* **Instructions to follow**: When you reach the line with "Open the Costa Rica team name link" in the listing below, write out that line and every one after it exactly, and skip the pictures.

* **Listed entries**:
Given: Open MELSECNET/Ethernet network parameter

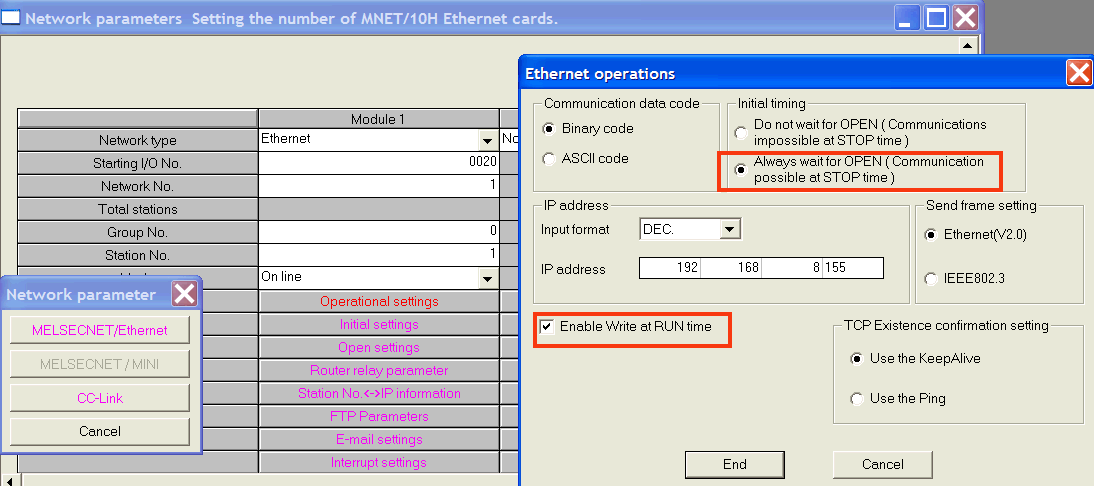Looking at the screenshot, I should click(x=99, y=330).
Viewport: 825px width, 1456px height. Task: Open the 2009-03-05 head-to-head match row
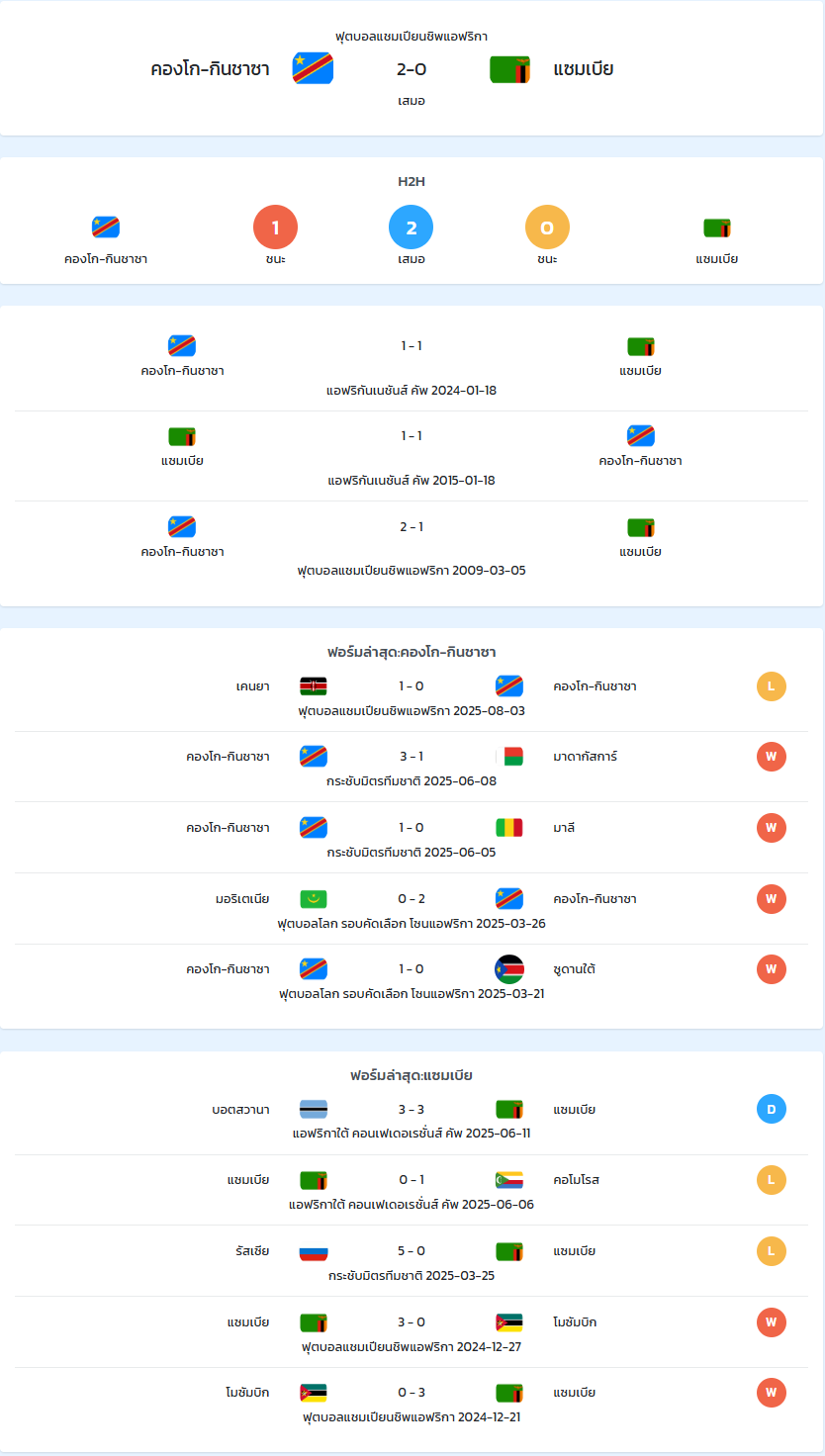pyautogui.click(x=412, y=547)
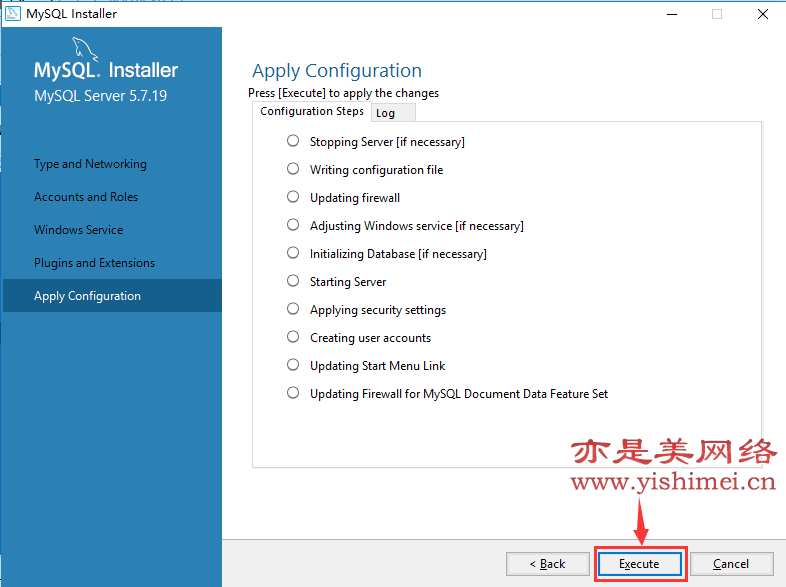This screenshot has width=786, height=587.
Task: Open the Configuration Steps tab
Action: (x=312, y=112)
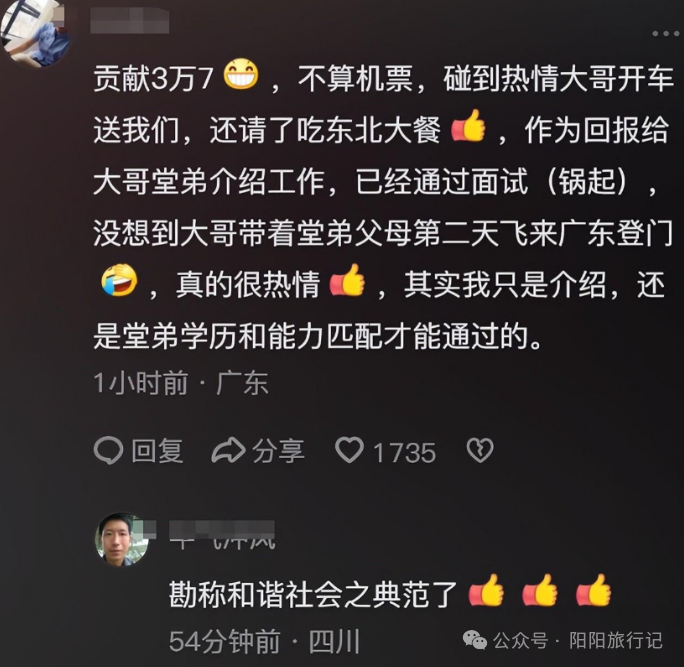Click the thumbs-up emoji after 东北大餐

coord(468,126)
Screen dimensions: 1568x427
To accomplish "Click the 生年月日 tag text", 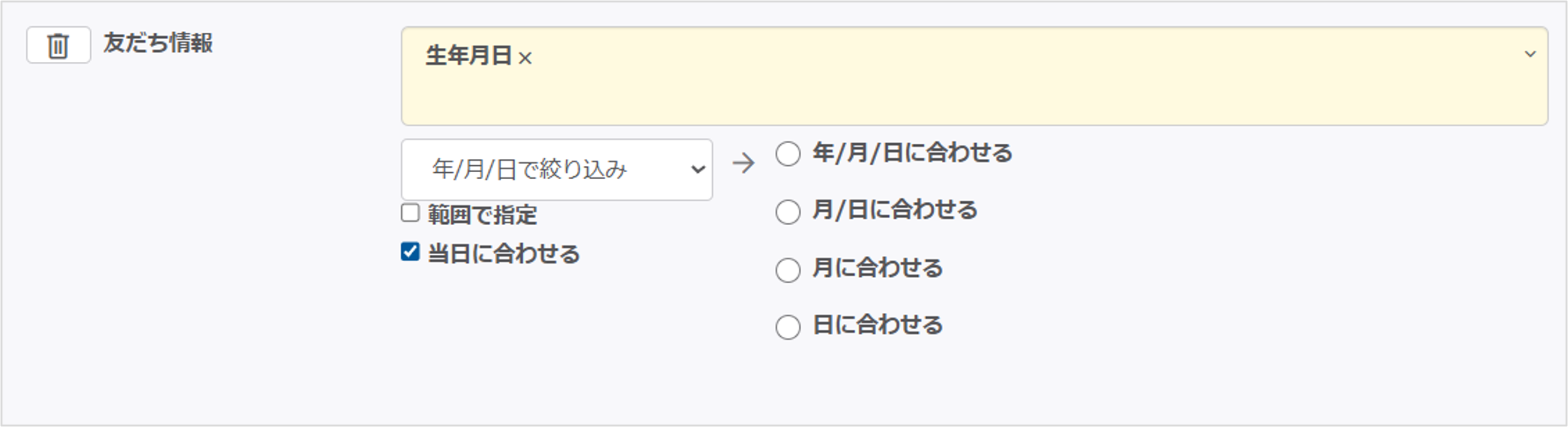I will click(468, 56).
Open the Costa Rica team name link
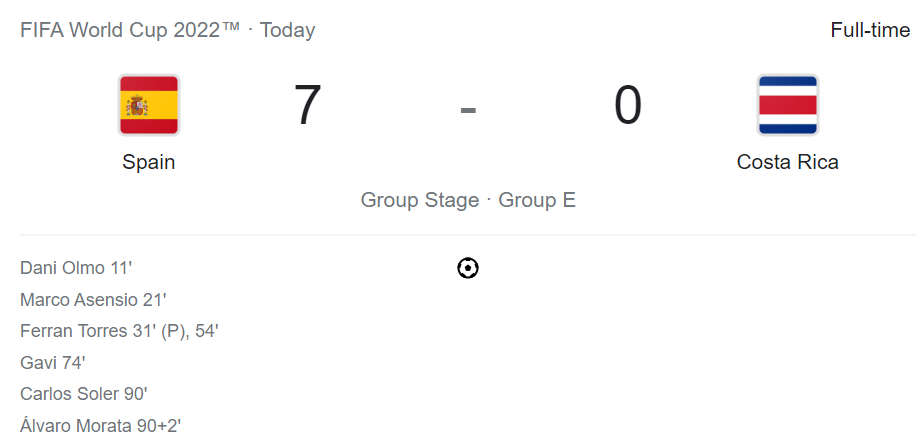919x436 pixels. click(787, 162)
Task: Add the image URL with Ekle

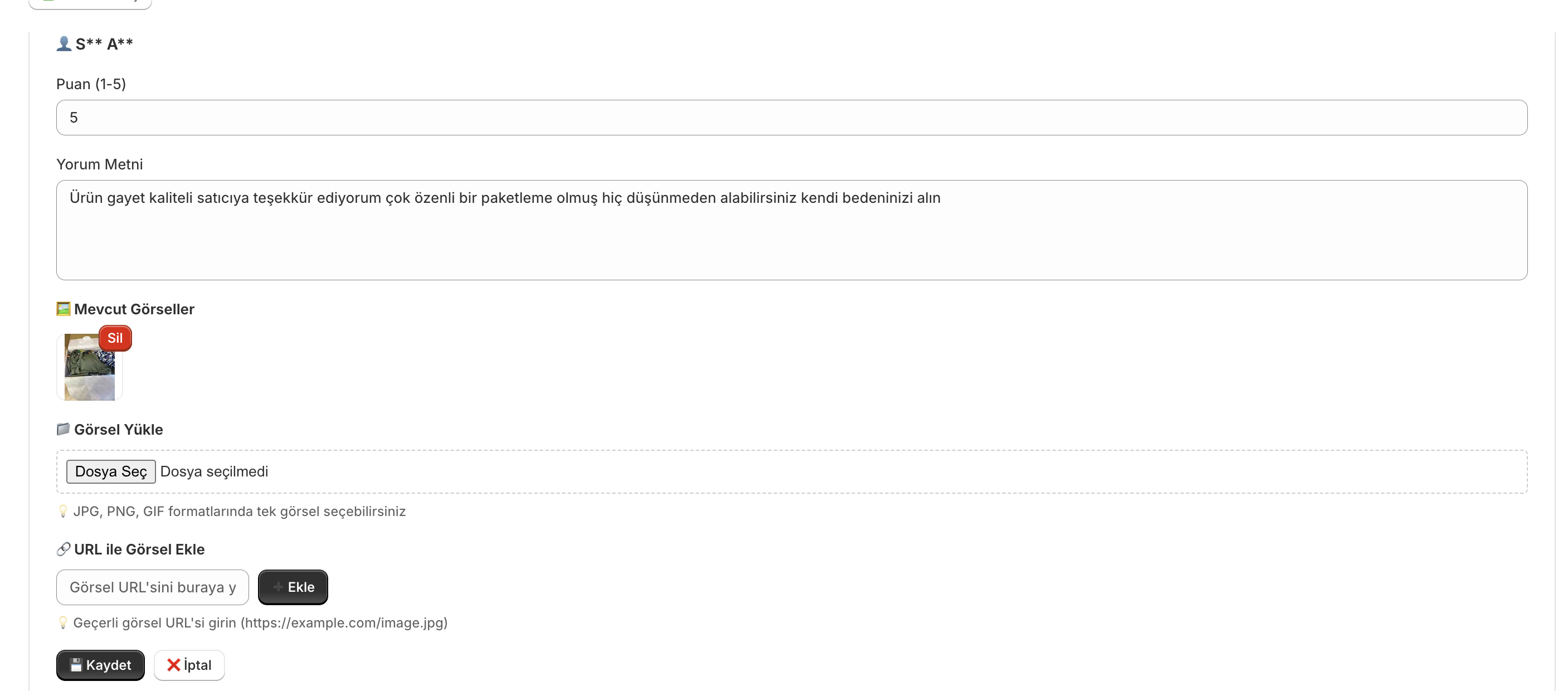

* **Response for this exercise**:
Open the Costa Rica team name link
919x436 pixels. click(787, 162)
Task: Add the image URL with Ekle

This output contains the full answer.